(Beginning of GIVEN RECORDS)

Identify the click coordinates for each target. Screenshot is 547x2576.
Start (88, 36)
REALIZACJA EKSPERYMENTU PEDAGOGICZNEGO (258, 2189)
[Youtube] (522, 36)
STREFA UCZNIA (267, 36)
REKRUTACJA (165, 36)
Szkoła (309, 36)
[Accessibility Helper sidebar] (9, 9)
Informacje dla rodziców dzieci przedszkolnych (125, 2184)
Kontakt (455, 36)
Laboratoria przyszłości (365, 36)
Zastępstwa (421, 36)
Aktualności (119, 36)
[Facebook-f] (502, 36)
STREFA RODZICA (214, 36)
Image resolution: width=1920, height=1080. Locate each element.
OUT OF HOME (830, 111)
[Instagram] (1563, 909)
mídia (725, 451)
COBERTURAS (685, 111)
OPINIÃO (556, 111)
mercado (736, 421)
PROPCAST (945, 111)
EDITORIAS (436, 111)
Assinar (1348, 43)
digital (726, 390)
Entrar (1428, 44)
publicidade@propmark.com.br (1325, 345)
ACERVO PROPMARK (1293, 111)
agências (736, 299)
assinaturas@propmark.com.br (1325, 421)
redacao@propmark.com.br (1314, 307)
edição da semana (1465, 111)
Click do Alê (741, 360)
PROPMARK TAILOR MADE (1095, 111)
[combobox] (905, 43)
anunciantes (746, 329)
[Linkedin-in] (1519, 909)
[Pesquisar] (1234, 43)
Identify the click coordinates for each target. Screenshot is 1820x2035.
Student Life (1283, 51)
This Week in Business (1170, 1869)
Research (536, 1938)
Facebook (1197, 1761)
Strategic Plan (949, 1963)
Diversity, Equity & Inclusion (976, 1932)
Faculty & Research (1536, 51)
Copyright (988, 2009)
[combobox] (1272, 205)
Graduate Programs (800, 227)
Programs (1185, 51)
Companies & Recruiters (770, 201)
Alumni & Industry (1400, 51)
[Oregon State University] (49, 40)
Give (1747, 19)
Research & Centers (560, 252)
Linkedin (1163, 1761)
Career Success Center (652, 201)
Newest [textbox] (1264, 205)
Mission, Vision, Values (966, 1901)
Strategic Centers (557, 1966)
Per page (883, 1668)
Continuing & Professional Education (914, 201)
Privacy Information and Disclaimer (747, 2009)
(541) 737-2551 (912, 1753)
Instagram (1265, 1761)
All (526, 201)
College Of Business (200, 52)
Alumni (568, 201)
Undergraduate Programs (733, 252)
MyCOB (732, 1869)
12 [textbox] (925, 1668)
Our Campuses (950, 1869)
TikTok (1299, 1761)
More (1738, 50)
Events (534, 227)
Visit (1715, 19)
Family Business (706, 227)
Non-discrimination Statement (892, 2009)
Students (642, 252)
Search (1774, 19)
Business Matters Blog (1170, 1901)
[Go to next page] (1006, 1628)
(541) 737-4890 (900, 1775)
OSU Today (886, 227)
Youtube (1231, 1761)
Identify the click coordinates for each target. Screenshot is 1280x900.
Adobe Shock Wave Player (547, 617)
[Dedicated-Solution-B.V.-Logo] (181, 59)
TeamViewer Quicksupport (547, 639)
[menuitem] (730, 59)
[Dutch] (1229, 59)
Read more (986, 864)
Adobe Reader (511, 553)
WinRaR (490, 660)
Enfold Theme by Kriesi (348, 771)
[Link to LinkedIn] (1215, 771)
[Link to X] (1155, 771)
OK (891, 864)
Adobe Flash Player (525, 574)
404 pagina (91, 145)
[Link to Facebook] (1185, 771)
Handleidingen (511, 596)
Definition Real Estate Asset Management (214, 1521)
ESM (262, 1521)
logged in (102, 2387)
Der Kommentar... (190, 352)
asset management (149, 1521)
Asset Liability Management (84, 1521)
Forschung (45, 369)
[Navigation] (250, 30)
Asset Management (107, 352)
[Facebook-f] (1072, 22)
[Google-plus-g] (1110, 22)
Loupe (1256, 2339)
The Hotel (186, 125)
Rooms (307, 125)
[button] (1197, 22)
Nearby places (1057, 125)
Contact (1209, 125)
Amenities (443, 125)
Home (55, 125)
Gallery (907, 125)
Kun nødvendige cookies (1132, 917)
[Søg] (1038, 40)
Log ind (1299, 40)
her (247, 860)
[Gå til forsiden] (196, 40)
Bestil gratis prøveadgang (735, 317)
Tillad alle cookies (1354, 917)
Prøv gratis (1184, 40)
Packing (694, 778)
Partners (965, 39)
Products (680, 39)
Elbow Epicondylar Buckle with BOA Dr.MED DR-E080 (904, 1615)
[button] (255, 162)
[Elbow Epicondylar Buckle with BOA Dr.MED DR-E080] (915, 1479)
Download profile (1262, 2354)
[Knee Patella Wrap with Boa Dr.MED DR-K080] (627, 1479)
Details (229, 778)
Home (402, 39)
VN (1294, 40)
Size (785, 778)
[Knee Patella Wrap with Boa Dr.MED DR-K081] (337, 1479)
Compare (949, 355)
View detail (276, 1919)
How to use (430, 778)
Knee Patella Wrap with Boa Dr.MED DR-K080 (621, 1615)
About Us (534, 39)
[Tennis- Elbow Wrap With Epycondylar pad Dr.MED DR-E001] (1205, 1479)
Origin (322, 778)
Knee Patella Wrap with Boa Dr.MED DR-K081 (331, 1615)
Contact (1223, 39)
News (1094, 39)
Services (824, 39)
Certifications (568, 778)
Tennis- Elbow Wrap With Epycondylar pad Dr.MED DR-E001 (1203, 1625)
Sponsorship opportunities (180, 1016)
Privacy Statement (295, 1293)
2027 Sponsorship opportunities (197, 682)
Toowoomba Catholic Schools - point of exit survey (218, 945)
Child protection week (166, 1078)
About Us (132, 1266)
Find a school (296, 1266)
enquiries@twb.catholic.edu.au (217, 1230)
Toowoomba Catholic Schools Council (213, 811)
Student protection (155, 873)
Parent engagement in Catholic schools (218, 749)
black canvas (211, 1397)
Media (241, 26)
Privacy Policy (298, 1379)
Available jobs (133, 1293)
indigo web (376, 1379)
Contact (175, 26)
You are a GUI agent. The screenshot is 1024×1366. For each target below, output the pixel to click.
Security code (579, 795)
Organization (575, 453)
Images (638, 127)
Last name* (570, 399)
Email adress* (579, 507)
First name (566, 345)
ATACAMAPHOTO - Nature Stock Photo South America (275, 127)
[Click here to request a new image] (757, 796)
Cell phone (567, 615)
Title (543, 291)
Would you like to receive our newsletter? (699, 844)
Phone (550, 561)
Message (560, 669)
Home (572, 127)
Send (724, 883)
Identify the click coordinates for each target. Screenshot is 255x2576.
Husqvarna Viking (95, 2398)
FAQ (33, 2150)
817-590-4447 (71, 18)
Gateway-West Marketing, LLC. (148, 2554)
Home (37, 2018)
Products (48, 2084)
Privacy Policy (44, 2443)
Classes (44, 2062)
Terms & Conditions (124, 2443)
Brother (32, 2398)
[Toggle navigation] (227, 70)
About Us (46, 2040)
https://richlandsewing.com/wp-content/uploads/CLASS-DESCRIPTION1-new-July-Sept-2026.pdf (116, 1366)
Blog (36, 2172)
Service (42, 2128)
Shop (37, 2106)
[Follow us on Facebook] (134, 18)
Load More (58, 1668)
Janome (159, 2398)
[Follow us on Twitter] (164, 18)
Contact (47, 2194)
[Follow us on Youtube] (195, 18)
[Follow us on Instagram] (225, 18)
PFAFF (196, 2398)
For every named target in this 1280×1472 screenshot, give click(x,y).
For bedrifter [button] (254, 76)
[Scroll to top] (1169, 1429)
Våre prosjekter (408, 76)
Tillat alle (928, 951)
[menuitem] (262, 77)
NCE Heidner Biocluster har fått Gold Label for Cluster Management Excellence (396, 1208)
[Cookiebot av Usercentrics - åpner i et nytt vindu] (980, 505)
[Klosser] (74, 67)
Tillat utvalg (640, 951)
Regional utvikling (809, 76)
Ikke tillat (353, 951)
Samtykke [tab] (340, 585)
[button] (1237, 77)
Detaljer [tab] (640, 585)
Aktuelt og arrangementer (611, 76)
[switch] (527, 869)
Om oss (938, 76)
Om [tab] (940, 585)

(End of GIVEN RECORDS)

Search the data above for the string "Knee" and report each line that holds it.

### RESPONSE TO THE EXERCISE
[Knee Patella Wrap with Boa Dr.MED DR-K080] (627, 1479)
[Knee Patella Wrap with Boa Dr.MED DR-K081] (337, 1479)
Knee Patella Wrap with Boa Dr.MED DR-K080 (621, 1615)
Knee Patella Wrap with Boa Dr.MED DR-K081 (331, 1615)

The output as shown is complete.